Besides. I don't need to OC either. These speeds are more than enough at stock speeds.

Back in like 2012/2013 I used 6950's(unlocked and OC'ed to 6970 specs and speeds) to mine Litecoin and Bitcoin. Got me a good $1000 out of it with $700 in total earnings. Feels good, man.


----------



## _Hushy (Aug 4, 2016)

Yakamaru said:


> ^ I don't OC because I want my system to last more than 3 years.
> 
> Besides. I don't need to OC either. These speeds are more than enough at stock speeds.
> 
> Back in like 2012/2013 I used 6950's(unlocked and OC'ed to 6970 specs and speeds) to mine Litecoin and Bitcoin. Got me a good $1000 out of it with $700 in total earnings.
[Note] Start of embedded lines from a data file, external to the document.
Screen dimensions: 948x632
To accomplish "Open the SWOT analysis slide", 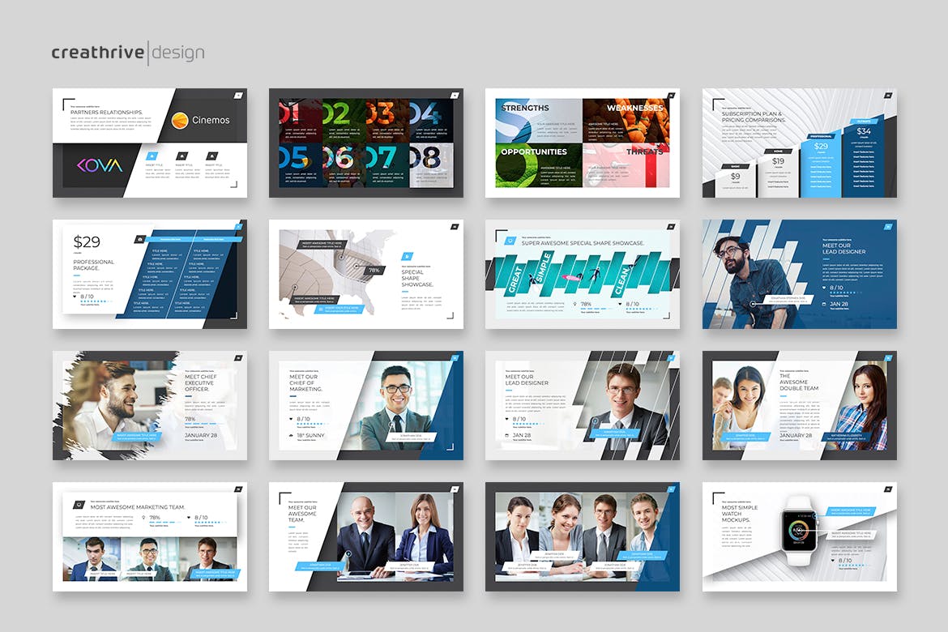I will click(x=582, y=143).
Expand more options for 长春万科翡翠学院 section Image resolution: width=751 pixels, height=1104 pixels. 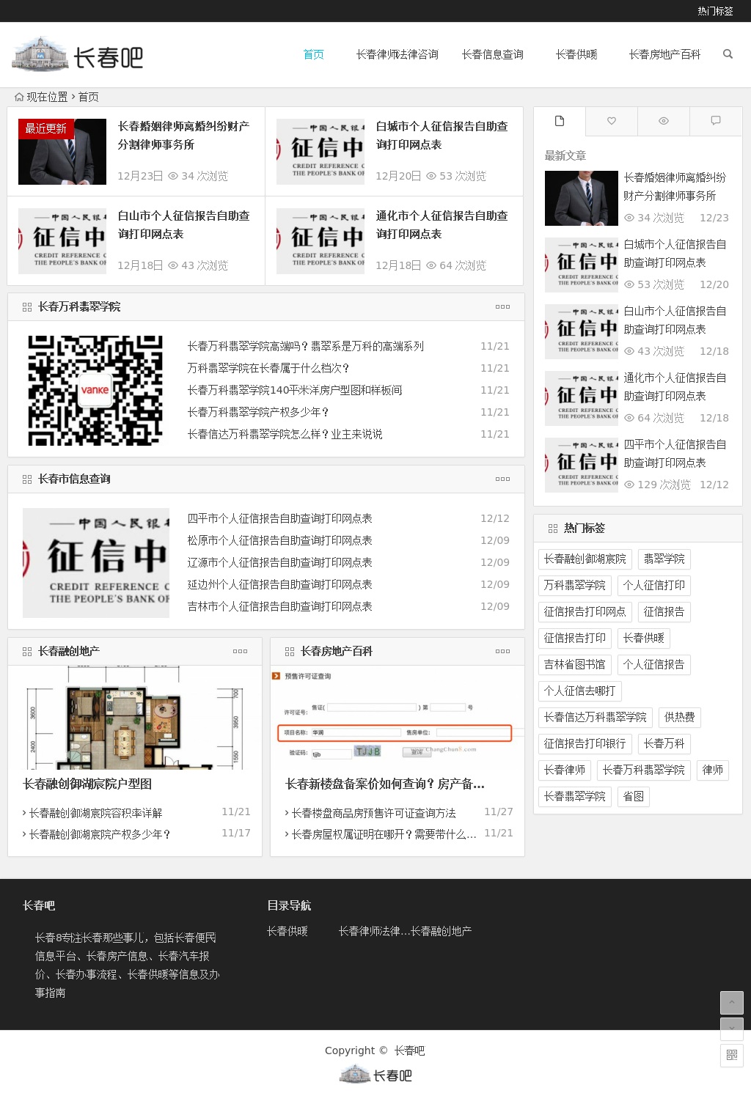(x=502, y=307)
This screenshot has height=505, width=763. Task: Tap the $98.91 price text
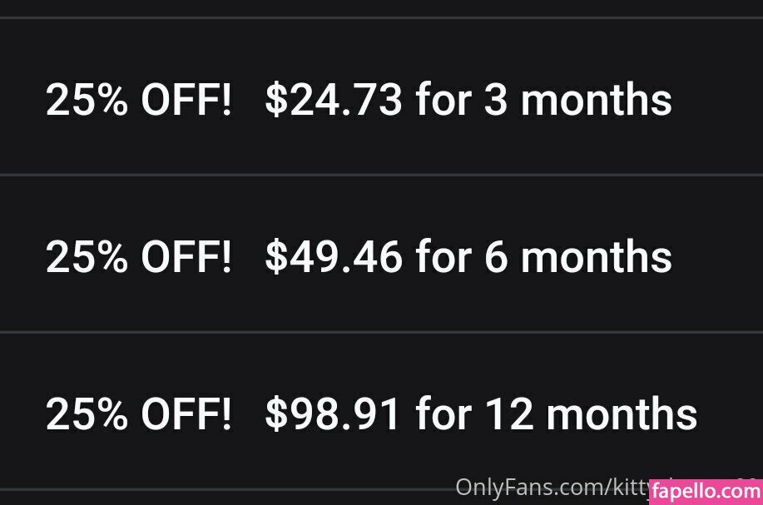pos(333,413)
Feels good, man.



Fair enough haha, not everyone has those sort of specs 
I started with only second hand parts and would do crazy shit with overclocks to just pump out usable frame rates. Good old pentium 4's, even the oem hardware would more often than not allow you to modify the clocks. ahh the good old days..


----------



## MEDS (Aug 4, 2016)

I'm a bit of a performance enthusiast. So I've got an x79 chipset build!

Intel i7-4820k
Asus P9X79 Pro (old but solid AF)
64GB RAM
Nvidia GTX 970

I have 2 SSD set up in RAID 0 (striping) and it's been working great.


----------



## _Hushy (Aug 4, 2016)

MEDS said:


> I'm a bit of a performance enthusiast. So I've got an x79 chipset build!
> 
> Intel i7-4820k
> Asus P9X79 Pro (old but solid AF)
> ...



A bit? :O

Isn't that like the quad channel and shit.. aww man I'm out.


----------



## Sergei Nóhomo (Aug 4, 2016)

AMD Athlon II x4 640 @3.0ghz
GTX 650
8GB RAM

It lets me run DOOM and Planetside 2 just fine


----------



## MEDS (Aug 7, 2016)

_Hushy said:


> A bit? :O
> 
> Isn't that like the quad channel and shit.. aww man I'm out.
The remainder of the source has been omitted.